= Odotope theory =

Neuropsychological theory

Odotope theory, also known as weak shape theory, is a theory of how olfactory receptors bind to odor molecules. The theory proposes that a combination of shape factors determine the coupling, which utilizes the commonly accepted mechanism of combinatorial receptor codes. In the mechanism, each odorant may activate multiple receptors, and each receptor may respond to multiple odorants. The word itself is an analogy to epitopes.

It falls under the field of structure-odor relations (SOR), and is not to be confused with the docking theory of olfaction, which describes an earlier model of olfaction where one odor molecule would selectively bind to one olfactory receptor.

== Mechanism ==
An odotope describes each molecular and topological feature of an odorant molecule, each of which may be bind to an olfactory receptor(s) that may recognize the particular spatial arrangement. Therefore, an olfactory system would 'deconstruct' odors into its odotopes, and then the pattern of odotopes detected would yield a particular smell.

These receptors are often G-protein-coupled receptors (GPCRs) in mammals.

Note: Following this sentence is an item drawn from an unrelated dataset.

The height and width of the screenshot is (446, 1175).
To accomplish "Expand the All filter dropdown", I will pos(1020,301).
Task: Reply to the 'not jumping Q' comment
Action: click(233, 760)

After an odorant dissolves in the nasal mucus, it will bind to the olfactory receptors, which are present on olfactory sensroy neurons. This triggers the activation of olfactory G-protein, stimulating adenylate cyclase and producing cAMP. This in turn opens a cAMP-gated channel for an influx of sodium and calcium ions. As a result, the olfactory sensory neuron gets depolarized, triggering an action potential. This neuronal signal then travels from the olfactory bulb to the olfactory cortex.

In insects, their odorant receptors are known as OrX proteins. These will form heteromeric ligand-gated ion channels with a co-receptor, Orco. Upon odorant binding to the OrX/Orco complex, a non-selective cation channel opens, resulting in calcium, potassium, and sodium passage into the olfactory sensory neuron, triggering depolarization.